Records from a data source
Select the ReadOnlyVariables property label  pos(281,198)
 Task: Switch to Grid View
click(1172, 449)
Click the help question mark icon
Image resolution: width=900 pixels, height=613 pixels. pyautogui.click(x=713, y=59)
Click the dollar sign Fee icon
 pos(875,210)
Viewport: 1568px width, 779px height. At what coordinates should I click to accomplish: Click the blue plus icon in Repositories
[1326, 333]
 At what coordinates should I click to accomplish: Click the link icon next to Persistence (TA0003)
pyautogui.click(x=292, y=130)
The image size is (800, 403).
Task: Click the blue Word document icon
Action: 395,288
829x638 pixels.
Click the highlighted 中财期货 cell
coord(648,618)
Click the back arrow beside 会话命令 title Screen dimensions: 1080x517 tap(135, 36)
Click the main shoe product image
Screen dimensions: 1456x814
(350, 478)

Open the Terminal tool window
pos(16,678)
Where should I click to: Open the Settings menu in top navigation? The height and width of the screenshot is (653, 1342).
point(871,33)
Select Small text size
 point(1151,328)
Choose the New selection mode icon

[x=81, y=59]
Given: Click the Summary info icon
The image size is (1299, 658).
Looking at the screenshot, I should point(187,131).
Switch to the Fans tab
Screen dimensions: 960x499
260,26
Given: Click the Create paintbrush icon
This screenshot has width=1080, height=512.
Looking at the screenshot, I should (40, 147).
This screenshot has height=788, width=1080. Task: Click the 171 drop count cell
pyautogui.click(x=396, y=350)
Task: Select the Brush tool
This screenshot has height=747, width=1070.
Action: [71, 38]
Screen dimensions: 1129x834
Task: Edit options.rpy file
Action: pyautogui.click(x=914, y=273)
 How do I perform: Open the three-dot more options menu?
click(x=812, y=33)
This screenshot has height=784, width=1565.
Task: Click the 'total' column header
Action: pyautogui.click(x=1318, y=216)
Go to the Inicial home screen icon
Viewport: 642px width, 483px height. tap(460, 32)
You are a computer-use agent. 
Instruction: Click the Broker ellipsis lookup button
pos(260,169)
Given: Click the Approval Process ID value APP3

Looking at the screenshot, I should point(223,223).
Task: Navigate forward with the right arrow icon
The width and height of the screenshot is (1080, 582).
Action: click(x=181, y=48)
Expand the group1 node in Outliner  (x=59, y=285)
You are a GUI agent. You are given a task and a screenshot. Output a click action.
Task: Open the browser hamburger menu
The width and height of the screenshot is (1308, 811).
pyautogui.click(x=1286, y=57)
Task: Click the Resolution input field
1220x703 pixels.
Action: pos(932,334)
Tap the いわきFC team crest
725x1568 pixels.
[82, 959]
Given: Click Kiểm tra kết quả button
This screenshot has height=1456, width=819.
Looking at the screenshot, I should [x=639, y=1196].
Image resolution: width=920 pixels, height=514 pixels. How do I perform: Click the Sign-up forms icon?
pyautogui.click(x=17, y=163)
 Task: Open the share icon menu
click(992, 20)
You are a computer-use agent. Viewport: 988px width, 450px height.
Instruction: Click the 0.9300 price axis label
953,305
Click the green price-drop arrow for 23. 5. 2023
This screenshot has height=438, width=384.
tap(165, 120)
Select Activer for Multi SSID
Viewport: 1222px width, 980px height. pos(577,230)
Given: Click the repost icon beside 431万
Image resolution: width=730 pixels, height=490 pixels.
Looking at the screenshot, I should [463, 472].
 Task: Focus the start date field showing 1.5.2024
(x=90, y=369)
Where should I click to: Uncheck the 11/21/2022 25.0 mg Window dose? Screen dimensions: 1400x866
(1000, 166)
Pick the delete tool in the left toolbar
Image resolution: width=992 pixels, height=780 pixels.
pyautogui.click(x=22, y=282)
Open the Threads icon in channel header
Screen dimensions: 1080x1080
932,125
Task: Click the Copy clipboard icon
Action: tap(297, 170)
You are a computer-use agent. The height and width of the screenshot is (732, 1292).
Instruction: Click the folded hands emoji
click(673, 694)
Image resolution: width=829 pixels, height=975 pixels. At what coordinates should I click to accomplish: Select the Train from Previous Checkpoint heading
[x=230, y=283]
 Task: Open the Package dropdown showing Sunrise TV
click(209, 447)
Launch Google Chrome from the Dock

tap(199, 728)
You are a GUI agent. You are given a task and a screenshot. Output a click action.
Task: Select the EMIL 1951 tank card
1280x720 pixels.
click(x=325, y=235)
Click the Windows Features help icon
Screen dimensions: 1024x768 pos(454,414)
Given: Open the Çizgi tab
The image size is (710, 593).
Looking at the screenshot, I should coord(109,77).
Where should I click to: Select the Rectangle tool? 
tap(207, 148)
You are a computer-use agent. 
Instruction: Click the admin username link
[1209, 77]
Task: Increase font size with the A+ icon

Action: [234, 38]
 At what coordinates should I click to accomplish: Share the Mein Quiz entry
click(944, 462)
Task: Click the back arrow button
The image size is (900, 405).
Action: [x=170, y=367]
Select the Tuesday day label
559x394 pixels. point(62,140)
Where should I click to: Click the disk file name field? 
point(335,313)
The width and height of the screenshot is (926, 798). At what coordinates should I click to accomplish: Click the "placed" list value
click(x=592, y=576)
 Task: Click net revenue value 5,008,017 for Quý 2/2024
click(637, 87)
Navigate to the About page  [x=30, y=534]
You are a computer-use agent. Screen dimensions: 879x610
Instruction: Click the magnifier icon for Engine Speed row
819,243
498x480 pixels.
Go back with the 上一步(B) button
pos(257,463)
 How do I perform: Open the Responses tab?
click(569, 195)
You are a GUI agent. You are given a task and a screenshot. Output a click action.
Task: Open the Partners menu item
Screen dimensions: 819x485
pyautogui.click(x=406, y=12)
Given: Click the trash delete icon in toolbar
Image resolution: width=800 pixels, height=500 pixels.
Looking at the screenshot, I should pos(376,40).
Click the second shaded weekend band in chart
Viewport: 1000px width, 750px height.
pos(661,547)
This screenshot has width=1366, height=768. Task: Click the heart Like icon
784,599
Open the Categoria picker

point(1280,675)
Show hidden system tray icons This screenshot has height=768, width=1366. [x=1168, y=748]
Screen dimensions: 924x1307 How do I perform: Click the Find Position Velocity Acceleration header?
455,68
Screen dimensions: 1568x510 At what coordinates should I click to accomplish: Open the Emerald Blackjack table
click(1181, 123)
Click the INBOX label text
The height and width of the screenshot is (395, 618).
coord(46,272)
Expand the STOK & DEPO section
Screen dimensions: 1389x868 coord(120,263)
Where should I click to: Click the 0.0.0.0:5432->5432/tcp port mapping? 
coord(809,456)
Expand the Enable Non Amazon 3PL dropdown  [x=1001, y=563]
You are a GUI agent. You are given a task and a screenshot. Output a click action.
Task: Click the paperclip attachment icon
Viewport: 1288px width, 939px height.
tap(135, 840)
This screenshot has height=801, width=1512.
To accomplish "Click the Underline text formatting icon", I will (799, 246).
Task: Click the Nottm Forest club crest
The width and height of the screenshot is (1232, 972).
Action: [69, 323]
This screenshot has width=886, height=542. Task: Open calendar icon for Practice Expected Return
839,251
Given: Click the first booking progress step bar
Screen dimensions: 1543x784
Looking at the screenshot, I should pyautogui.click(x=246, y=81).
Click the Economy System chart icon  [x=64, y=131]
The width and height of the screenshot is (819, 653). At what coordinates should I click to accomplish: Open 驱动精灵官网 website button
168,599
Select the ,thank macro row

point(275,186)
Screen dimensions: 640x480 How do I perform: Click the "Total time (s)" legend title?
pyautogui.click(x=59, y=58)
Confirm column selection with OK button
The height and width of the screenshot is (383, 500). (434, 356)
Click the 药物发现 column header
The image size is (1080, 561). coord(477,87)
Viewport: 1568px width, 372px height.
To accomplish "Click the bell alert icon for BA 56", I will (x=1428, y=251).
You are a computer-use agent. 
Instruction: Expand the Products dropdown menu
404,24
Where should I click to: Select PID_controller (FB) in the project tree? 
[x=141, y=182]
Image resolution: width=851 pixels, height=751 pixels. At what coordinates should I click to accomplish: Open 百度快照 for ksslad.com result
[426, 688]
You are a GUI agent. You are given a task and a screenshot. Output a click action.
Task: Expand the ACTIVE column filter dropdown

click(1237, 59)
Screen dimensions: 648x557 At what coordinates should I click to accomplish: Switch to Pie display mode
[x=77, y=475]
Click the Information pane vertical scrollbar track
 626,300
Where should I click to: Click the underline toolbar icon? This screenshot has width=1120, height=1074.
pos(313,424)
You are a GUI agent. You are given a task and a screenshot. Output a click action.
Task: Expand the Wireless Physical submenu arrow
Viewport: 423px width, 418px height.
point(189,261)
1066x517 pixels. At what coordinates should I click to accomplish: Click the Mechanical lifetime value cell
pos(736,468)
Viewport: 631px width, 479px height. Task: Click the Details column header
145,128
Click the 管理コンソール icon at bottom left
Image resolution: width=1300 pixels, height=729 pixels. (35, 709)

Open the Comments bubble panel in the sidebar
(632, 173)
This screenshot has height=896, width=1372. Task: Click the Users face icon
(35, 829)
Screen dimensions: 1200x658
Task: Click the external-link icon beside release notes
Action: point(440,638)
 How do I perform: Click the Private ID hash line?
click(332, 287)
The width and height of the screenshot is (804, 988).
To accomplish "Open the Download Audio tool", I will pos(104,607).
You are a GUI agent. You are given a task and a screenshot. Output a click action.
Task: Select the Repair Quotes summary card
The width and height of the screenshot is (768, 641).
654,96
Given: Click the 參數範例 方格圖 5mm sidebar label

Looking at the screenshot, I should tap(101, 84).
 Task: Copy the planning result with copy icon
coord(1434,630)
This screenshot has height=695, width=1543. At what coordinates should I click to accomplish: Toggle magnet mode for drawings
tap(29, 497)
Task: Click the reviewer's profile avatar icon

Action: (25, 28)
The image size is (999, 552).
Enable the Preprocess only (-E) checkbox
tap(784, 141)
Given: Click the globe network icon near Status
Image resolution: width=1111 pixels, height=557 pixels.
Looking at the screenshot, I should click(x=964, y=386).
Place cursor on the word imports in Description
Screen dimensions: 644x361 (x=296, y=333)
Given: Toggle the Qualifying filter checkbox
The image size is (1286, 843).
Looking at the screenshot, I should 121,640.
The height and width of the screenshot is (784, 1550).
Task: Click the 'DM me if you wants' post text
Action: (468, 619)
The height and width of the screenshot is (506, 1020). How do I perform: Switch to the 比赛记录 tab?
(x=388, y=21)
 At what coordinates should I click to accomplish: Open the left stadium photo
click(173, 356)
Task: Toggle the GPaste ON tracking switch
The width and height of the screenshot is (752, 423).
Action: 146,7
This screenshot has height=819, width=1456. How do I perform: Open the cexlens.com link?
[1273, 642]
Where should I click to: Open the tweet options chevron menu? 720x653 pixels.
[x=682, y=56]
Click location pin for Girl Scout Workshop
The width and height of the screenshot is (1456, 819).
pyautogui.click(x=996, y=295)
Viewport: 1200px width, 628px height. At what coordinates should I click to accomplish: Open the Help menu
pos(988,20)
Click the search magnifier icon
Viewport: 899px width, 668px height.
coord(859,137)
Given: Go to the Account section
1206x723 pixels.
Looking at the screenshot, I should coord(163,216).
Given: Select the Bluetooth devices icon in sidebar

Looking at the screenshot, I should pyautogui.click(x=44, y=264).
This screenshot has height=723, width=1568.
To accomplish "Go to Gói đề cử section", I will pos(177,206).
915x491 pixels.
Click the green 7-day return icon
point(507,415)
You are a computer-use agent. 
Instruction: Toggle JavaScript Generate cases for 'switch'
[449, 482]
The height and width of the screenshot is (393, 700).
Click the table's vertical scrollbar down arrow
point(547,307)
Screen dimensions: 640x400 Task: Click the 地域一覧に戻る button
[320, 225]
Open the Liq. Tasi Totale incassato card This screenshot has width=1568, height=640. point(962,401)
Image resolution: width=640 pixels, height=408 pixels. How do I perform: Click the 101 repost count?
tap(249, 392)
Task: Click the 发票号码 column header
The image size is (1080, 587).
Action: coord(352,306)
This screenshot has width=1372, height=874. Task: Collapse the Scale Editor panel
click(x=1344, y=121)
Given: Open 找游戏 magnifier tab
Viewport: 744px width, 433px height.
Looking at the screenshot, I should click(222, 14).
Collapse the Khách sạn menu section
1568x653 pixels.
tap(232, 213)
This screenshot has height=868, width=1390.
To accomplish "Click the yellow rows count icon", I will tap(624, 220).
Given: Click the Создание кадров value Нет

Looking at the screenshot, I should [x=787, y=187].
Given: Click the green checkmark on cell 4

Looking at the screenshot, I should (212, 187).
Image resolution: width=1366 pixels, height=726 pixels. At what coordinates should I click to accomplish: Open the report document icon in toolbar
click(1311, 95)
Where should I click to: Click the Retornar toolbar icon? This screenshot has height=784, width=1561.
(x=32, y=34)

> Assigned task: If a line in the data above contains "card", return that line.

> Response area:
Task: Select the EMIL 1951 tank card
Task: Select the Repair Quotes summary card
Open the Liq. Tasi Totale incassato card This screenshot has width=1568, height=640. point(962,401)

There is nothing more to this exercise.